#### [AIM]
Reproduce every line of the items below, requests included, multiplying each coordinate in the answers by 1.05 and rounding to the nearest whole number, with halves rounded up. Leave all numbers outside the answers unchanged.

━━━

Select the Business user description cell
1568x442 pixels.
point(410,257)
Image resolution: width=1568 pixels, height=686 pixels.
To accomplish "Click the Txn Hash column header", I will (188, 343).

━━━

#### [WORKED ANSWER]
Select the Business user description cell
1568x442 pixels.
point(431,270)
Image resolution: width=1568 pixels, height=686 pixels.
To accomplish "Click the Txn Hash column header", I will (197, 360).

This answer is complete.